Tahun 2019 ini, Tanoker telah menapak memasuki umur sepuluh (10) tahun. Banyak perubahan dialami, baik di lingkungan internal organisasi maupun lingkungan eksternal terutama dengan masyarakat sekitar dan jaringan dengan banyak pihak.
Secara kelembagaan tidak mudah bagi Tanoker dalam melakukan adaptasi terhadap dinamika perubahan, baik perubahan dalam organisasi ataupun komunitas. Kotter dalam pengantar buku “Leading Change” (2014) mengatakan bahwa membangun perubahan itu tidak cukup hanya memperbaiki manajemen, membutuhkan kepeminpinan. Manajemen hanya membantu sistem bisa bekerja. Tetapi kepemimpinan akan membangun sistem atau mengubah sistem lama. Kepemimpinan akan membawa ke wilayah yang baru dan agak asing atau bahkan sama sekali tidak Anda ketahui.
“Beragam tantangan yang sekarang terjadi terutama globalisasi yang ditandai dengan perubahan teknologi, perekonomian yang bergerak cepat serta tingkat migrasi (mobilisasi manusia) yang tinggi menuntut gerak cepat melakukan perubahan”, kata Kotter (2014).

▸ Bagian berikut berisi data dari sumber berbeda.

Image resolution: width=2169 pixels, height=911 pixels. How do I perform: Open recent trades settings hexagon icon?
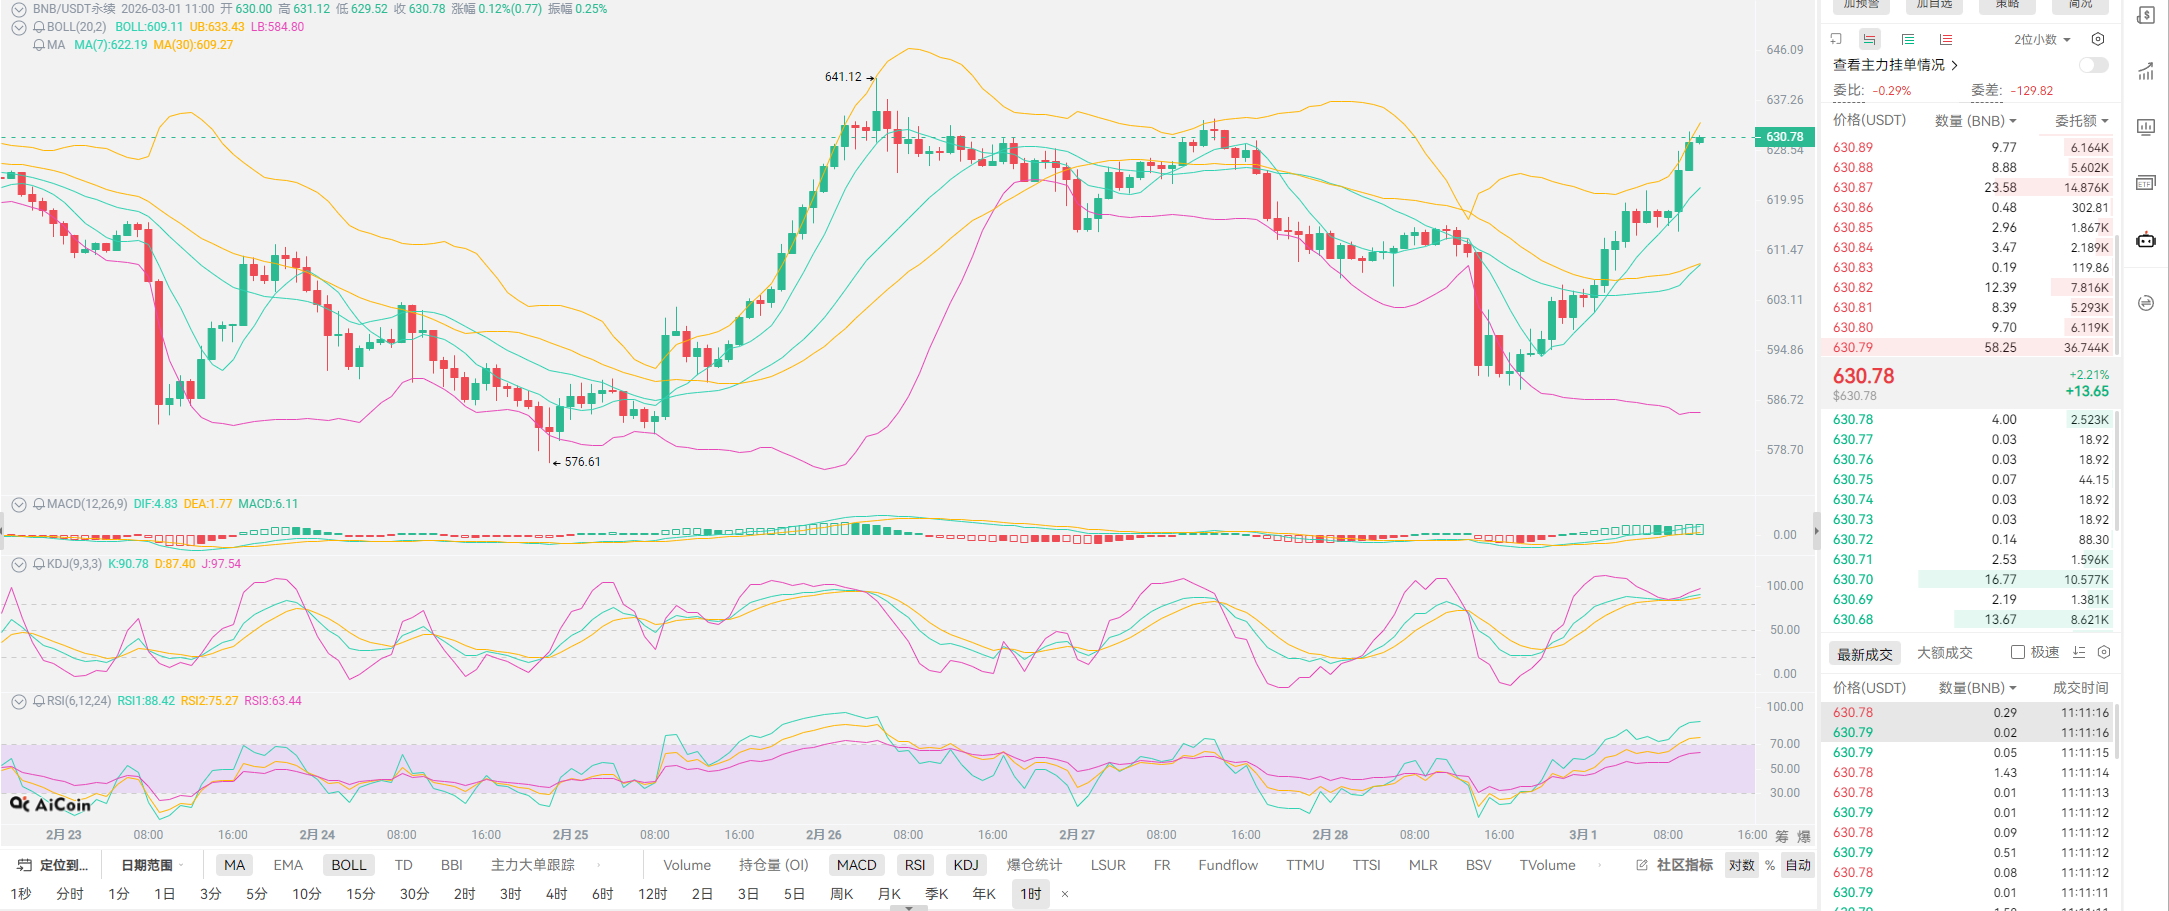[2104, 652]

Dia mengingatkan bahwa sudah bukan zamannya menunggu atau menggunakan motto “kalau tidak rusak, jangan diperbaiki”. Perubahan bukan sekedar memperbaiki sistem manajemen tetapi juga perubahan dalam kepemimpinan. Dari pengamatan Kotter (2014; 31) bahwa transformasi perubahan dalam organisasi/perusahaan yang berhasil adalah 70% – 90% kepemimpinan, dan hanya 10% – 30% manajemen.

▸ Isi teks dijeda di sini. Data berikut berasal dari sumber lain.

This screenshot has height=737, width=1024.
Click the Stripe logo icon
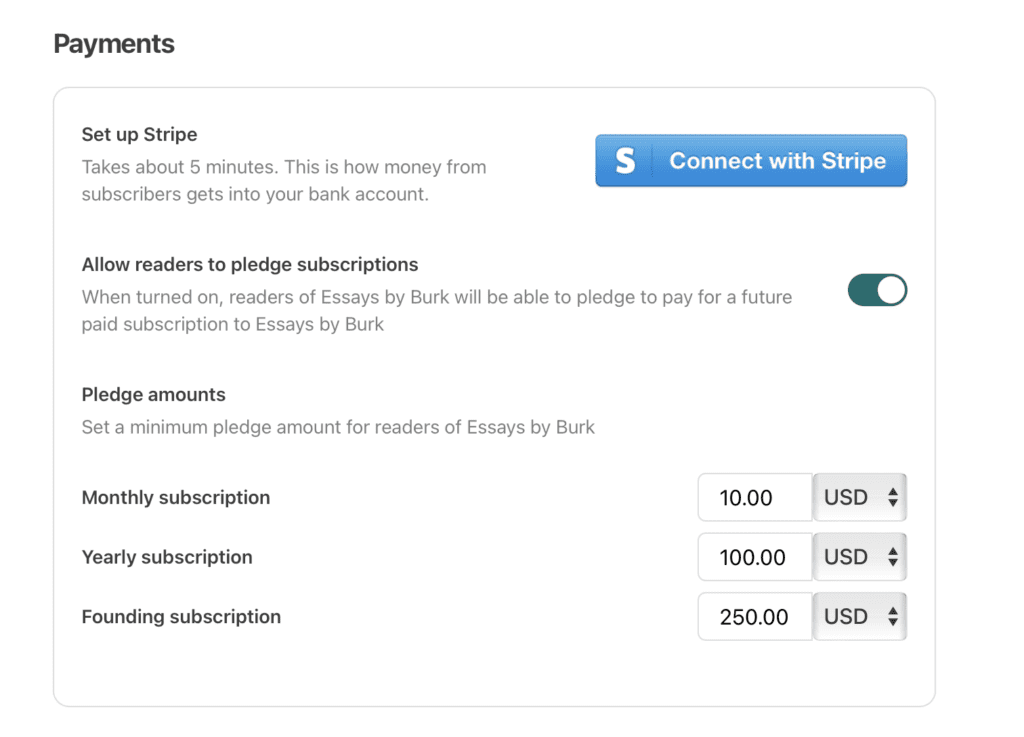[x=623, y=160]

Konsep Kotter tentang perubahan ini menarik dan masih relevan, oleh karena itu perkembangan kepemimpinan perubahan yang terjadi di komunitas Tanoker akan coba dikaji dengan menggunakan analis perubahan yang diperkenalkan oleh John P. Kotter, yaitu Leading Change :An Action Plan from The World’s foremost Expert on Business Leadership. Boston. Massahusetts. Harvard Business School Press. 1996. Buku ini sudah diterjemahkan ke bahasa Indonesia dengan judul Leading Change: Strategi Kepemimpinan Bisnis dari Pakar Kenamaan Dunia (PT Gramedia Pustaka Utama, Jakarta, 2014). Dalam buku ini menganasilis perubahan dalam konteks pengelolaan perusahaan, namun konsep perubahan ini juga dapat digunakan memahami perkembangan Tanoker sebagai sebuah organisasi yang sedang berkembang.
Menurut Kotter (2014; hal 19) ada delapan langkah penting dalam melakukan perubahan ke arah yang lebih baik sebuah organisasi. Pertama, membangkitkan rasa kemendesakan. Kedua, menciptakan koalisi pemandu; ketiga, mengembangkan visi dan strategi; keempat, mengomunikasikan visi perubahan; kelima, memberdayakan karyawan bagi tindakan berbasis luas; keenam, memunculkan kemenangan jangka pendek; ketujuh, mengonsolidasikan pencapaian dan menghasilkan lebih banyak perubahan; dan kedelapan, menanamkan pendekatan baru dalam budaya.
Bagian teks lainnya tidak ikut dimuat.